El Olympique Lyon salió airoso del enfrentamiento contra el Real Madrid, al que sacó de la Liga de Campeones en los octavos de final, una barrera que, por sexta vez consecutiva, continúa insalvable para el conjunto blanco.
Ni siquiera el acicate de acoger la final del torneo más prestigioso de Europa ni el hecho de afrontar el partido de vuelta como local, terminaron con un maleficio que el Real Madrid no puede superar.
La leyenda negra se agiganta para el dominador de la competición. La décima se advierte como una utopía para el rey de la Copa de Europa, que apenas alcanzó a empatar ayer en el Bernabeu 1-1, después de perder 1-0 como visitante.

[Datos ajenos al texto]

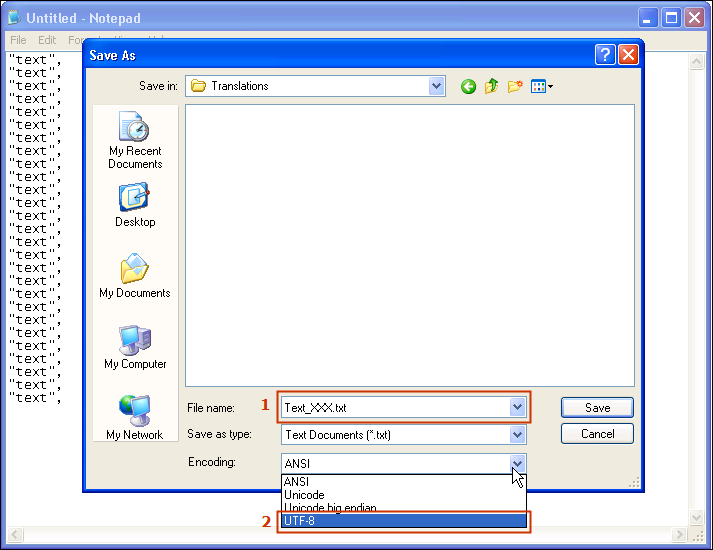Expand the Save as type dropdown

pos(517,435)
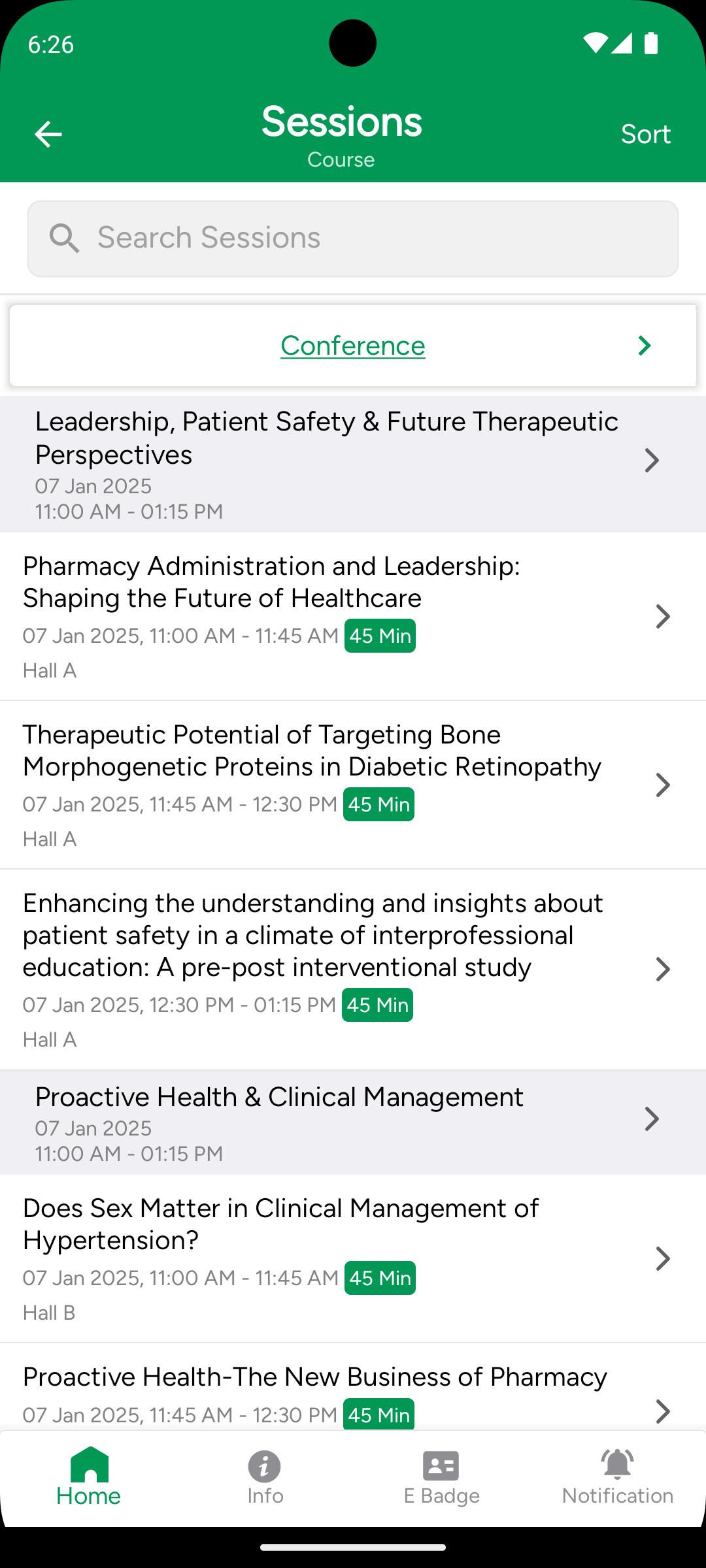This screenshot has height=1568, width=706.
Task: Open Pharmacy Administration and Leadership session
Action: pos(353,616)
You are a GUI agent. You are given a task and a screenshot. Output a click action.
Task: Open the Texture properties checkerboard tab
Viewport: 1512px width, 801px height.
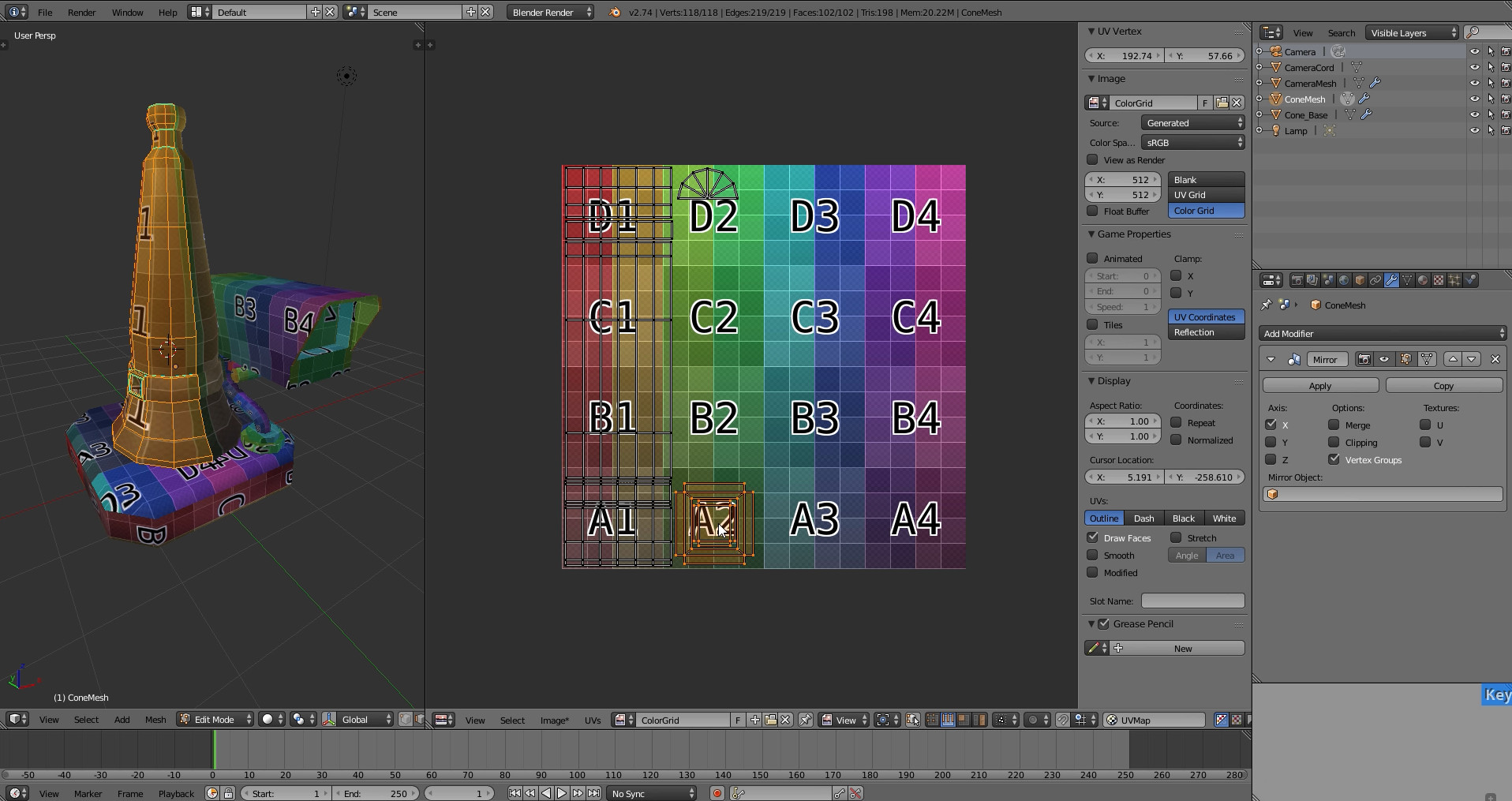(x=1439, y=280)
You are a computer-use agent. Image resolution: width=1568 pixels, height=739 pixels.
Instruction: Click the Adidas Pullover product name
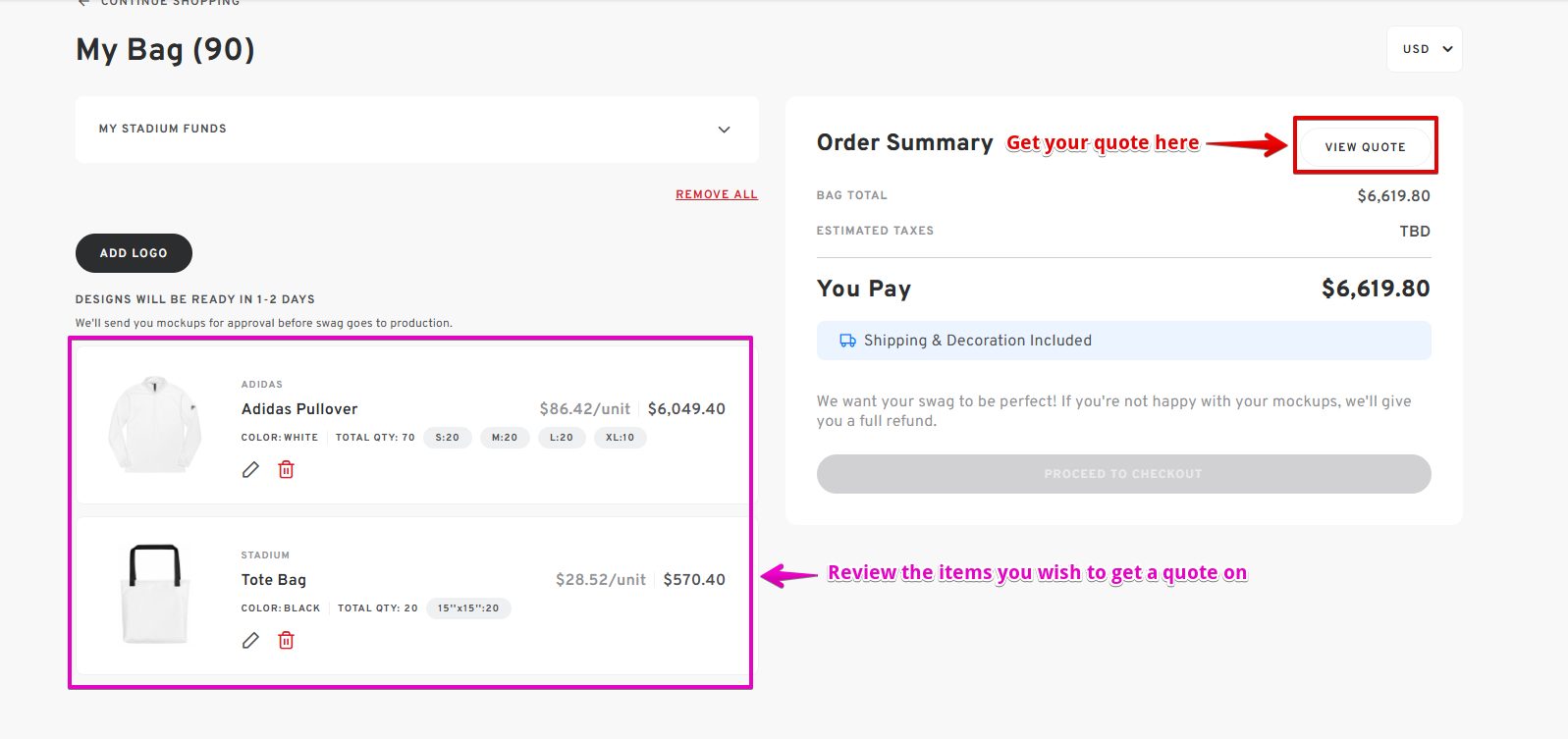(299, 409)
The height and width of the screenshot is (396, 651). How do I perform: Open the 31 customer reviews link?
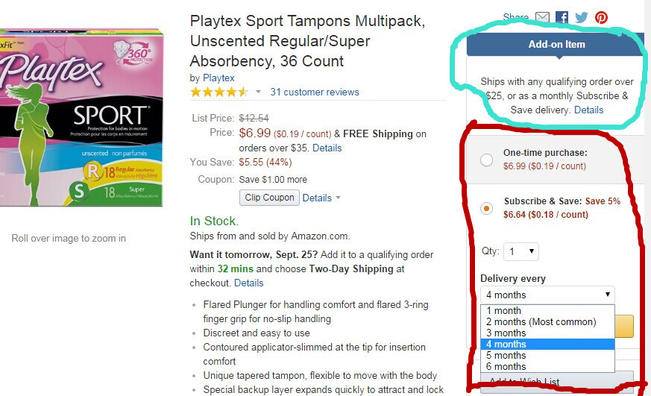pyautogui.click(x=315, y=92)
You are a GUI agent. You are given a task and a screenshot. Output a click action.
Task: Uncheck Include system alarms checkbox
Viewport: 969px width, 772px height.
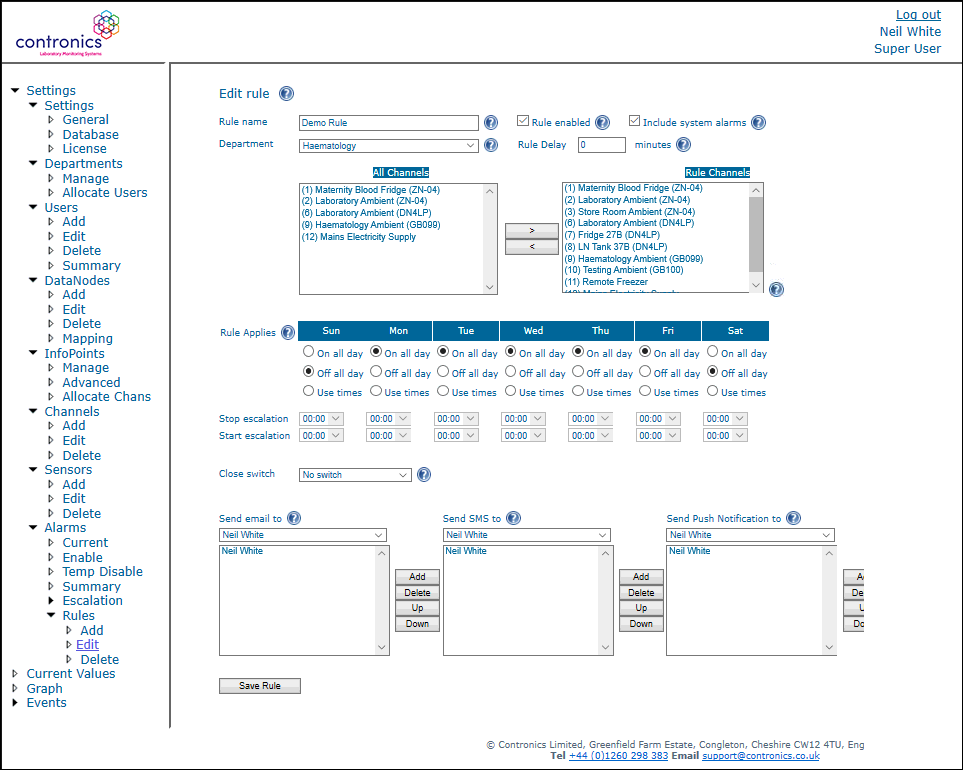click(634, 122)
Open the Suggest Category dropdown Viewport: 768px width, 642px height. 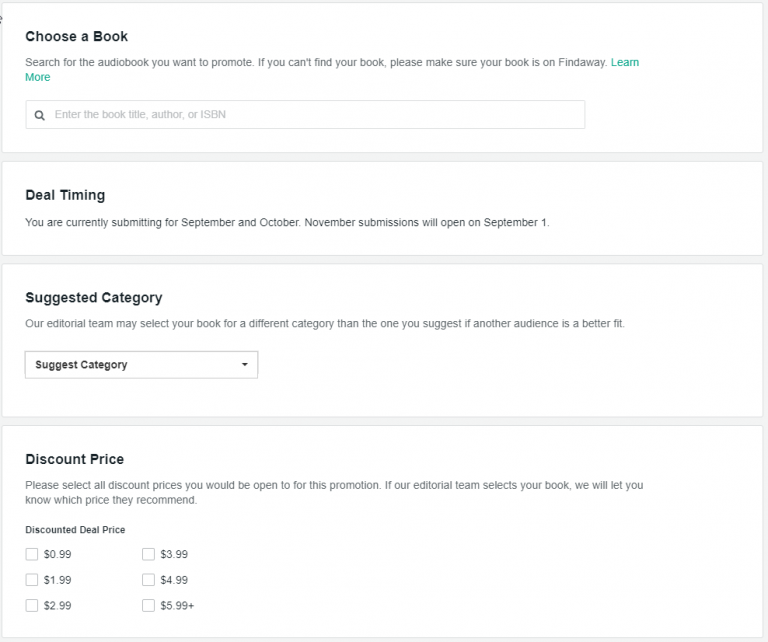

Tampoco fue una tarde buena para el Milán ya que el Manchester United logró el pase a los cuartos de final de la Liga de Campeones tras golearlo 4-0 con otra gran actuación de Wayne Rooney y en el día en el que David Beckham volvía a Old Trafford como visitante.
Dos goles del delantero Rooney, en los primeros minutos, más los de Park y Fletcher, sentenciaron el partido.
Día ingrato para dos grandes como Real Madrid y Milán que se despidieron de la Liga de Campeones.